The volume controls for the phone are conveniently mounted on the side of the unit, and they were easy to reach. My only gripe is that to adjust the volume of the earpiece during the call you had to press one of the buttons once to "get the phone’s attention" and then twice to actually begin the process of changing the volume. This is the same gripe I had with the Sanyo SCP-4000.

The phone also has an incredible ability to blot out background noise in the transmit audio. The only downside appears to be a microphone that is too sensitive and poorly placed. I found my 7797 producing far too many "breath across the microphone" noises if I wasn’t careful. If Motorola can fix that small problem, the audio qualities of this phone would be about the best I’ve heard to date on an IS-136 model.

All is not rosy however, since the RF performance of the phone is very poor. The phone suffered from far more audible bit errors than my 6160, it dropped to analog far more easily, and it was far more likely to begin a call in analog if the signal was questionable. To make matters worse, the analog side of the phone was just horrible. Under the same conditions the 7797 produced crackling and hissy audio where the 6160 could produce very stable audio.

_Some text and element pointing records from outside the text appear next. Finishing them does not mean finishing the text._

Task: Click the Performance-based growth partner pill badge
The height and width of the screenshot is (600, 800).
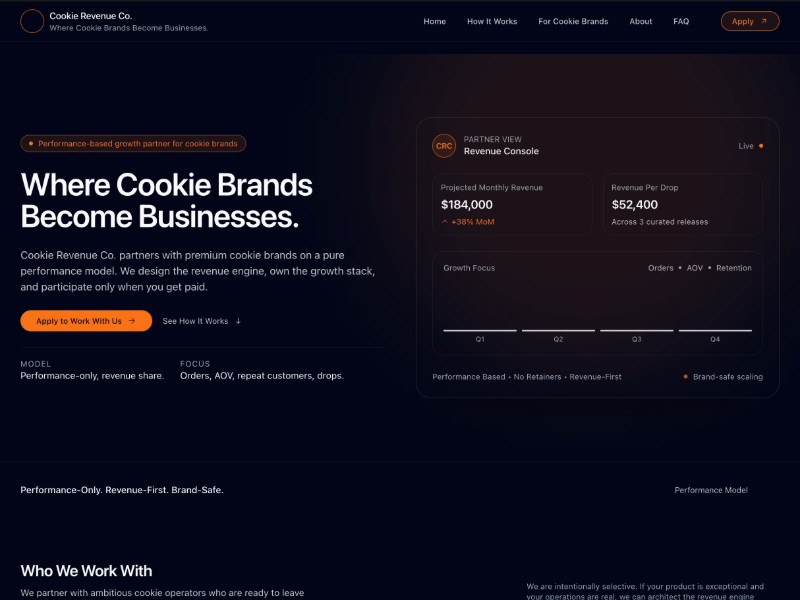Action: pos(133,144)
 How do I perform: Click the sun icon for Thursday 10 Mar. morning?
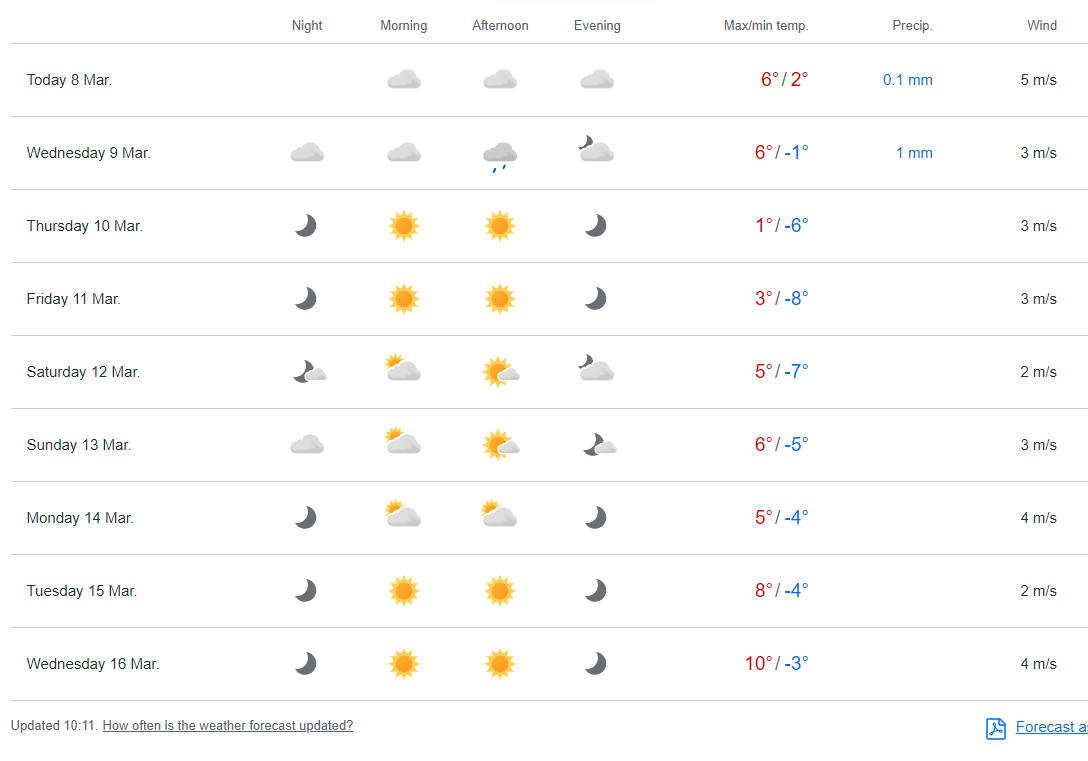click(404, 226)
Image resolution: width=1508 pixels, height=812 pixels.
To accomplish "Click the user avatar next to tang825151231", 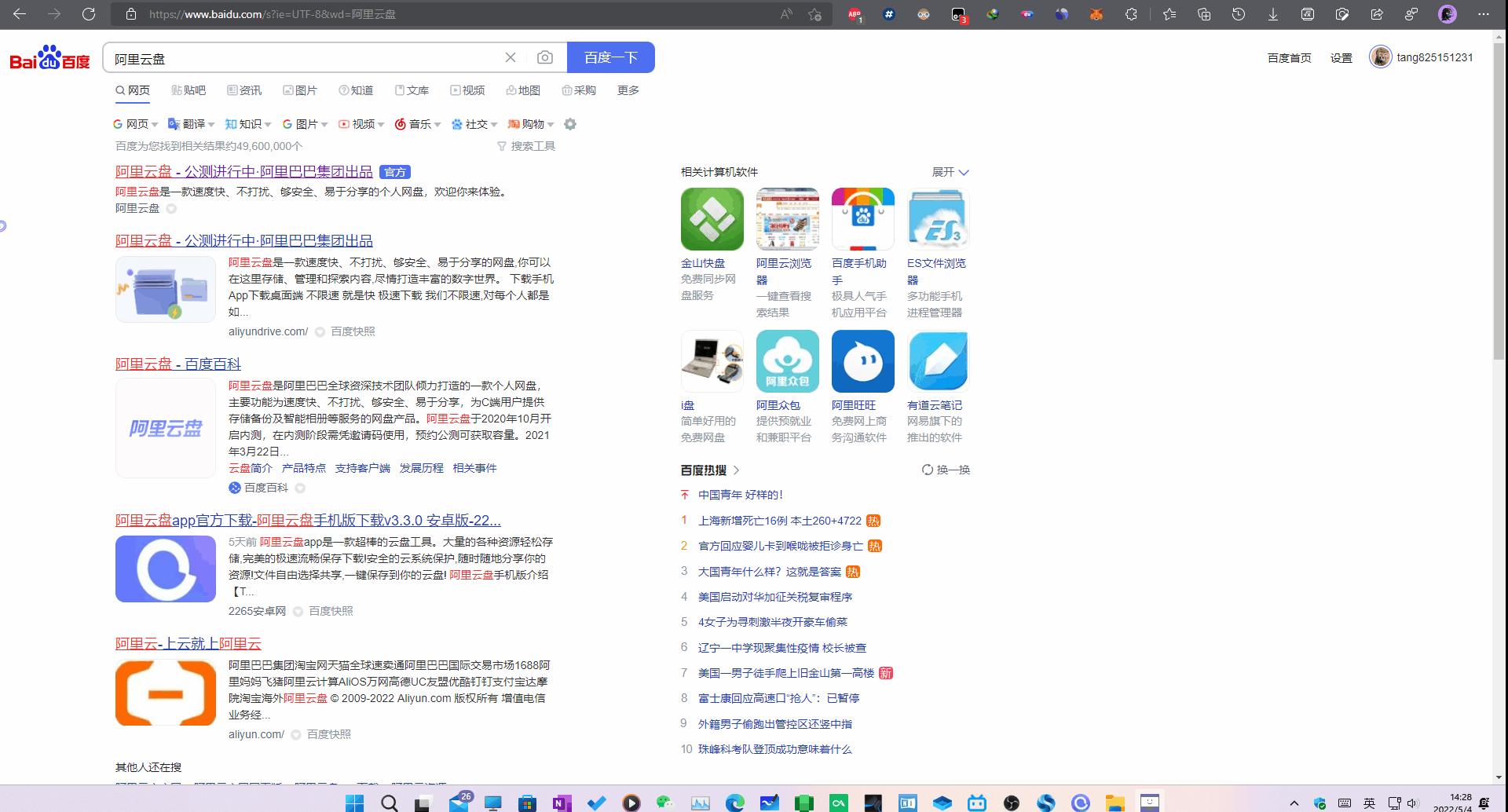I will click(x=1380, y=57).
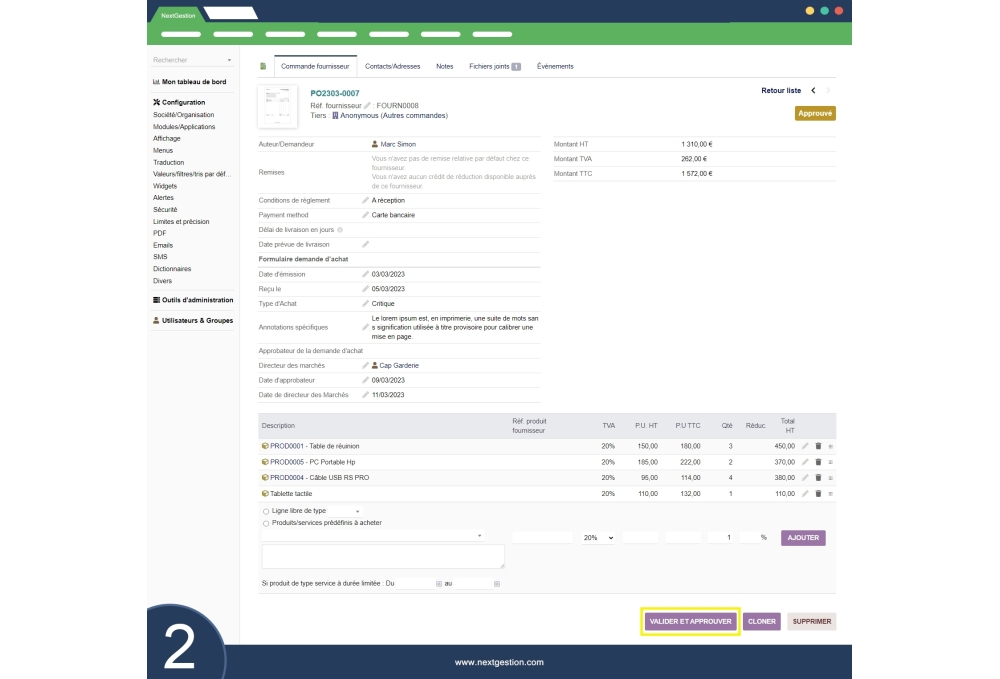Edit the Tablette tactile line

coord(805,494)
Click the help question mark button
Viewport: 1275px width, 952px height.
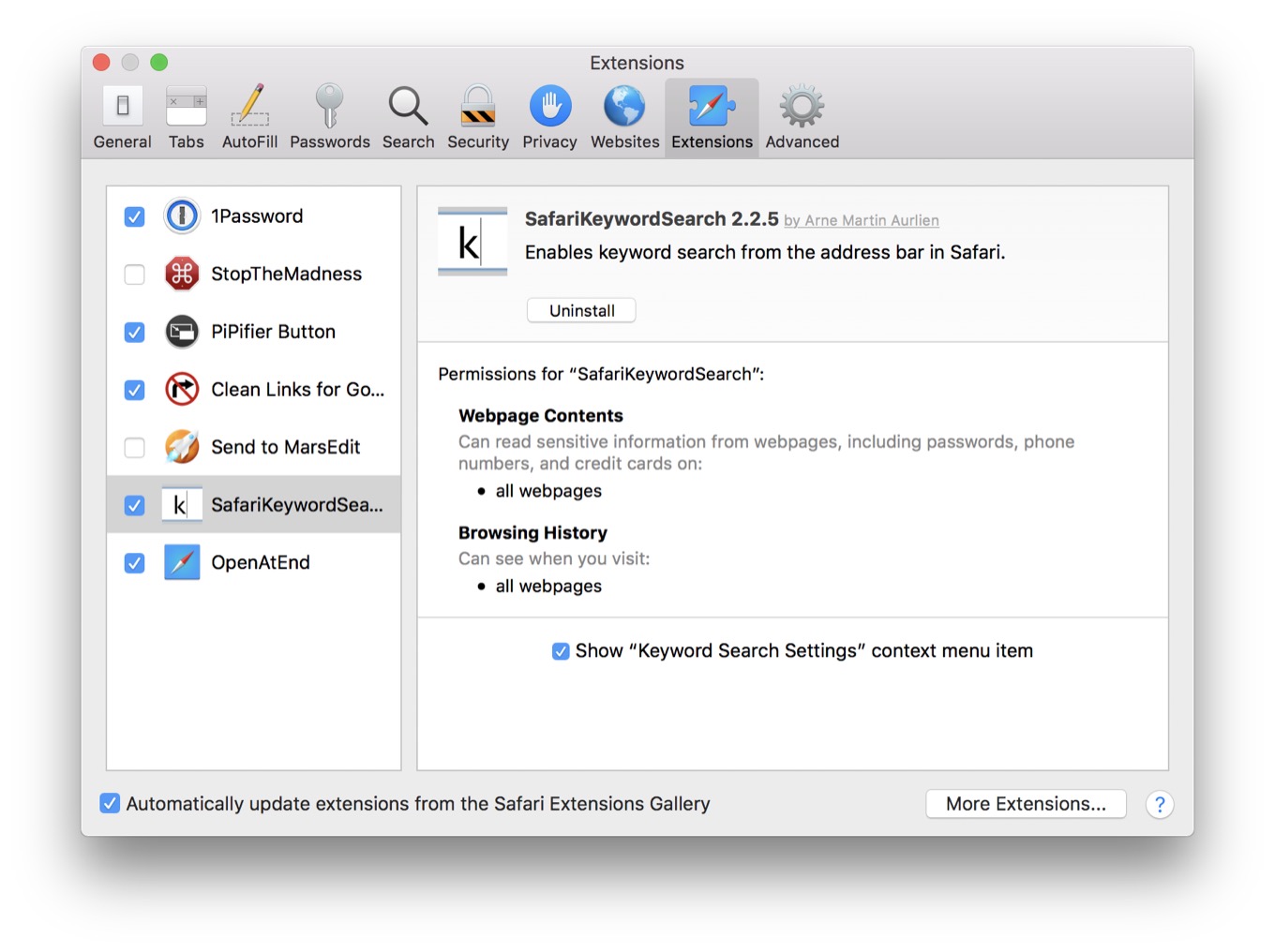pos(1160,805)
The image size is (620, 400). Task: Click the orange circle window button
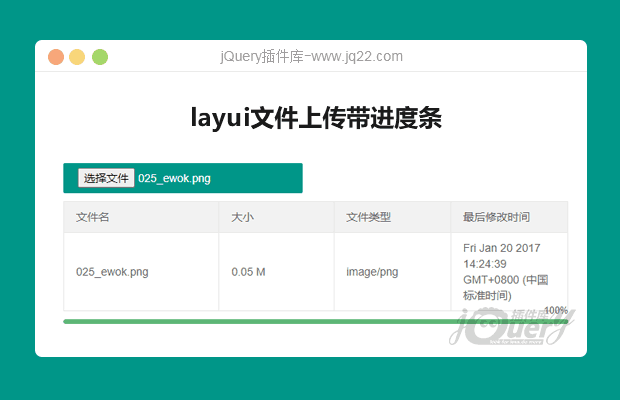56,56
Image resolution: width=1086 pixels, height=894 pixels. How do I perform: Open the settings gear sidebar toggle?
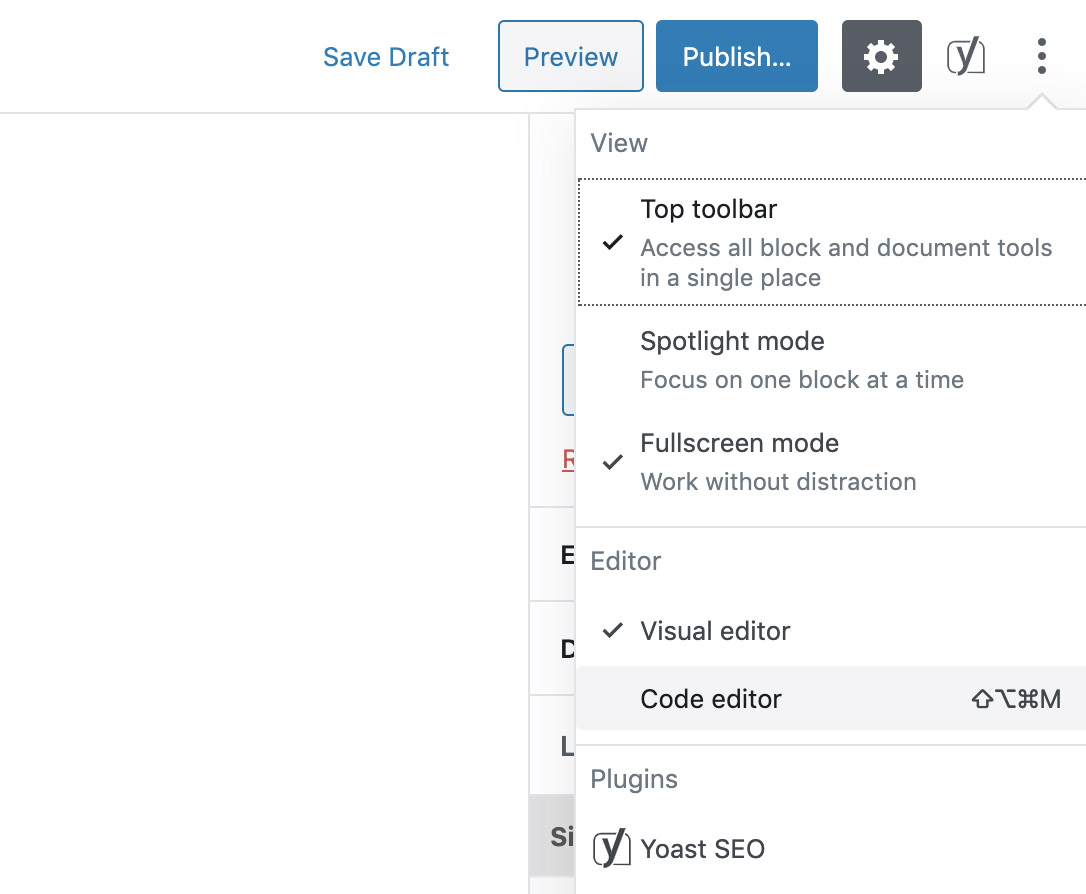tap(881, 57)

Again, I had only one copy of the 7797 to test, so this may or may not be typical. However, I strongly suspect that it is, based on messages I’ve read in the cellular newsgroups. How much this matters to you depends on where you live. If you are usually around very strong Rogers signals, then the lower performance of this phone shouldn’t have much impact on you. However, if you live in areas with questionable signals, you may want to think twice about purchasing the 7797.

So in my opinion, the 7797 is a flawed but otherwise capable phone. If the RF problems aren’t a concern, and if you really don’t care how good the menus are, then I doubt you’ll be dissatisfied with the StarTac.